=== INFORMATION GIVEN ===
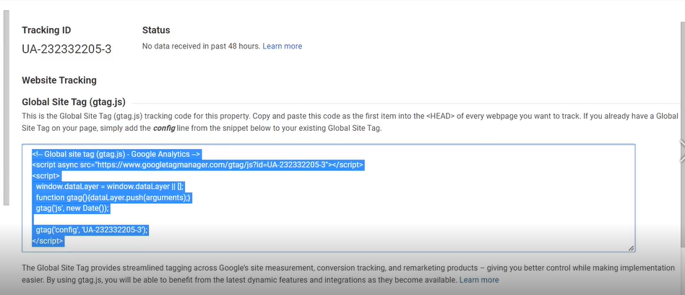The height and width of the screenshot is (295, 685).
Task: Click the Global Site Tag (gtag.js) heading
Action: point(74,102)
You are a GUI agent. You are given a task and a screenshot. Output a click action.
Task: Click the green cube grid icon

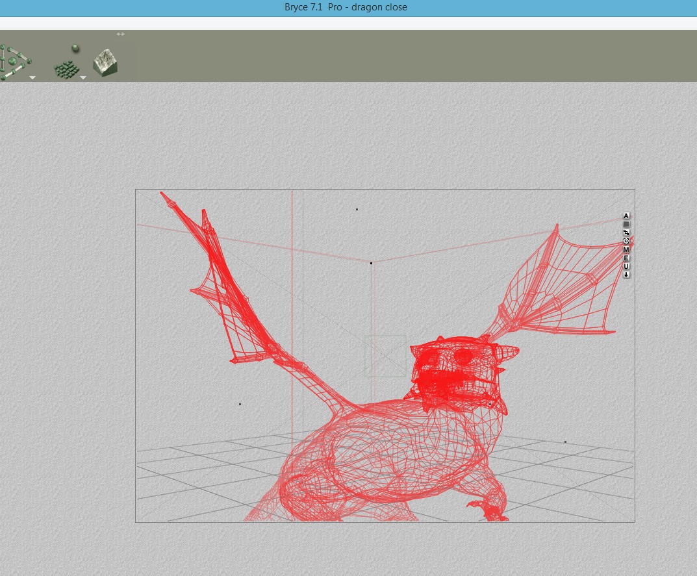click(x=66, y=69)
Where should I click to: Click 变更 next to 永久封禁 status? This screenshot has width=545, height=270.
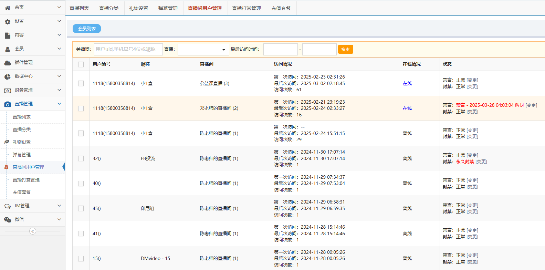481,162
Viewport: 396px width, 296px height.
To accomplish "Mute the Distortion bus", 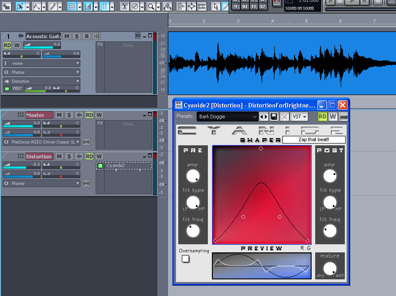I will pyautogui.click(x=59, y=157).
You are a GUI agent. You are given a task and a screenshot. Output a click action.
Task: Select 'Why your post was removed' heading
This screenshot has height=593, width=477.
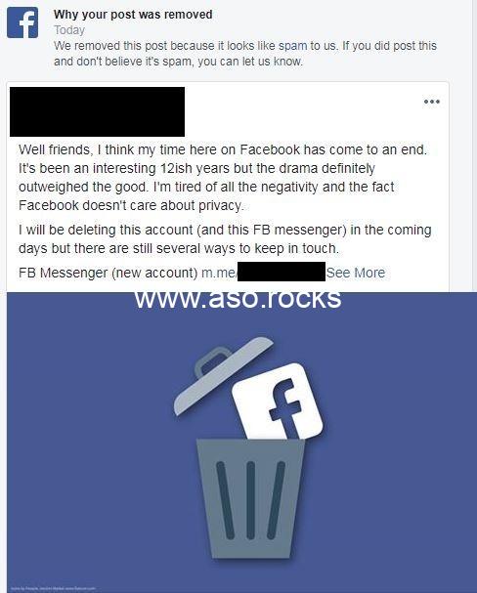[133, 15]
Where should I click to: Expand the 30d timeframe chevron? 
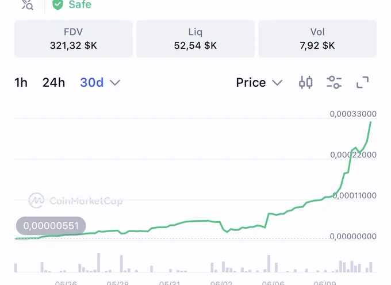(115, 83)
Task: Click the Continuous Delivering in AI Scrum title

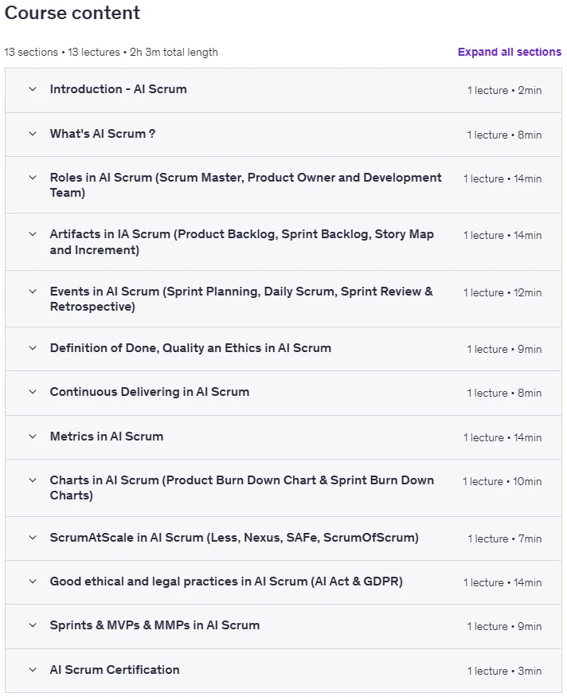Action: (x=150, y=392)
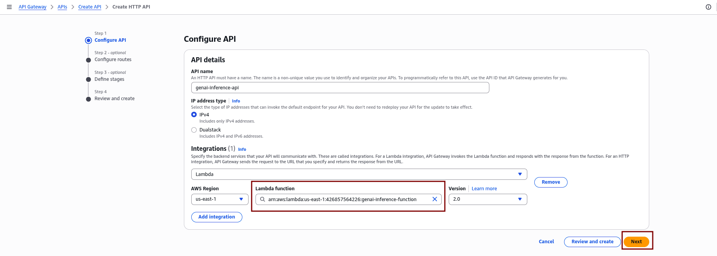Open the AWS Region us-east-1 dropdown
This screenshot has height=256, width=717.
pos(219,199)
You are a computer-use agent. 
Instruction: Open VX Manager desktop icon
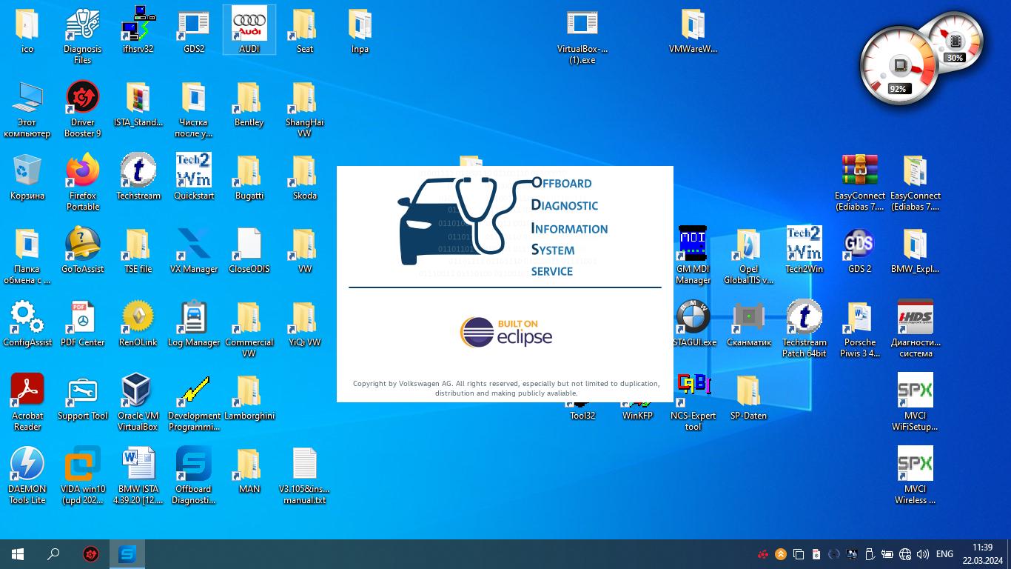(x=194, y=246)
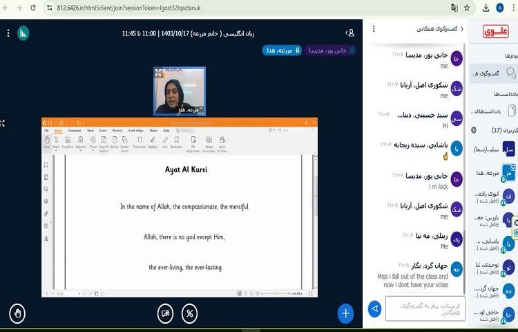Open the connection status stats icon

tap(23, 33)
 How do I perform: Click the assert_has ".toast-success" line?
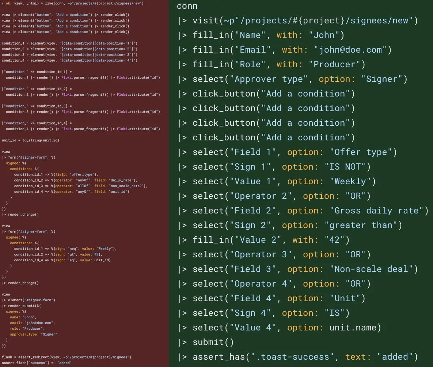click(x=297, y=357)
===
=== INFORMATION GIVEN ===
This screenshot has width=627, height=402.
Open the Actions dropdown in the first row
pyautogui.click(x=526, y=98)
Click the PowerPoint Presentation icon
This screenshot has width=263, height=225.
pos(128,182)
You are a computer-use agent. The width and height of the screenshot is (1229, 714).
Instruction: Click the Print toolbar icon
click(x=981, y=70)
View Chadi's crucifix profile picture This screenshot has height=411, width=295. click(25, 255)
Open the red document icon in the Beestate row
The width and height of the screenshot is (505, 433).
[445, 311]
===
=== INFORMATION GIVEN ===
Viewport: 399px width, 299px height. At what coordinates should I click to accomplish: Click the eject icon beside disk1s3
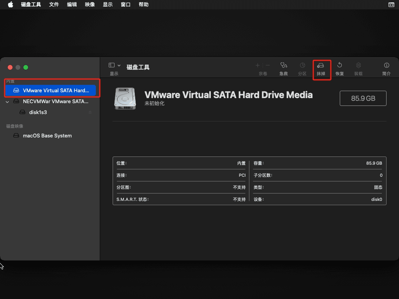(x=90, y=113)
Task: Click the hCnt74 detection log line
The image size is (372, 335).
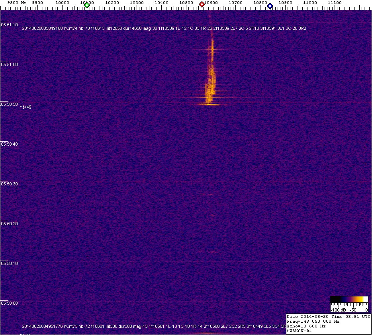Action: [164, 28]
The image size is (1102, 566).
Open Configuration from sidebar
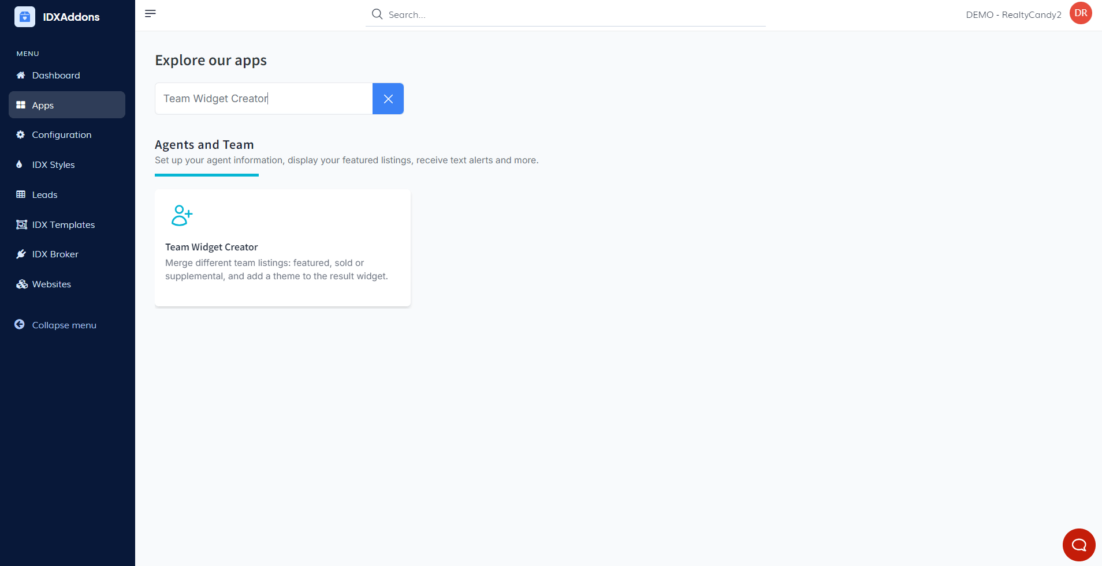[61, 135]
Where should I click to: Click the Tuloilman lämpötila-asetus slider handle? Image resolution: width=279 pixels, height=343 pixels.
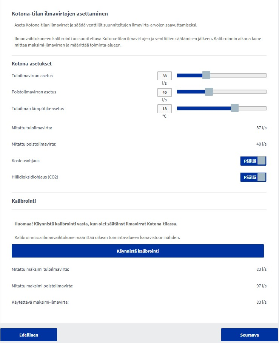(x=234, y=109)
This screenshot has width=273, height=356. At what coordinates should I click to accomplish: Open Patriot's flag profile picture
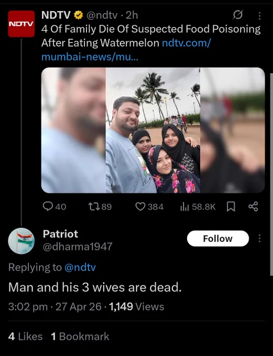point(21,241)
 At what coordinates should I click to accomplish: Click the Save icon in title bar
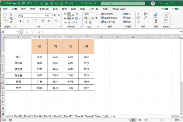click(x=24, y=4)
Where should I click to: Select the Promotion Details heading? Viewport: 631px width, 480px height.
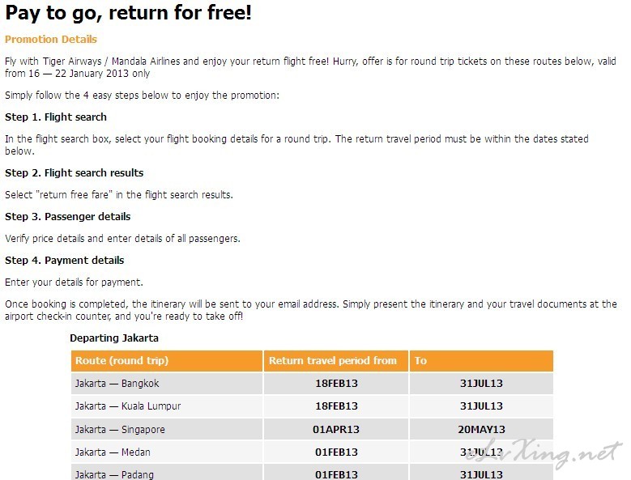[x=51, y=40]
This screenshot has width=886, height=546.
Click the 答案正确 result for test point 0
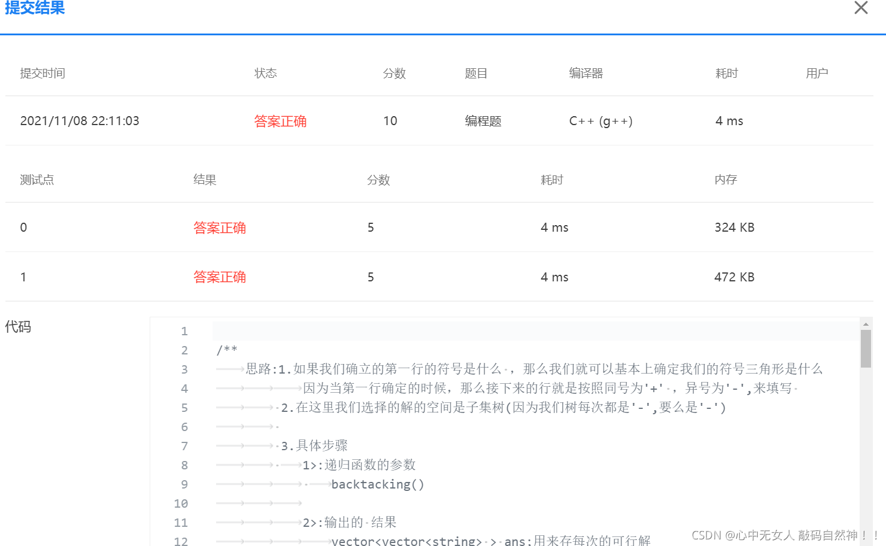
===
▸ WHAT YOU HAVE TO DO: Copy out each line of the data that includes the string "agent".

▸ ANSWER SECTION:
You are a GUI agent. You are given a task and a screenshot. Output a click action.
You are a GUI agent. You are given a task and a screenshot. Output a click action.
You are a computer-use agent. 
You are a computer-use agent. The width and height of the screenshot is (1229, 714).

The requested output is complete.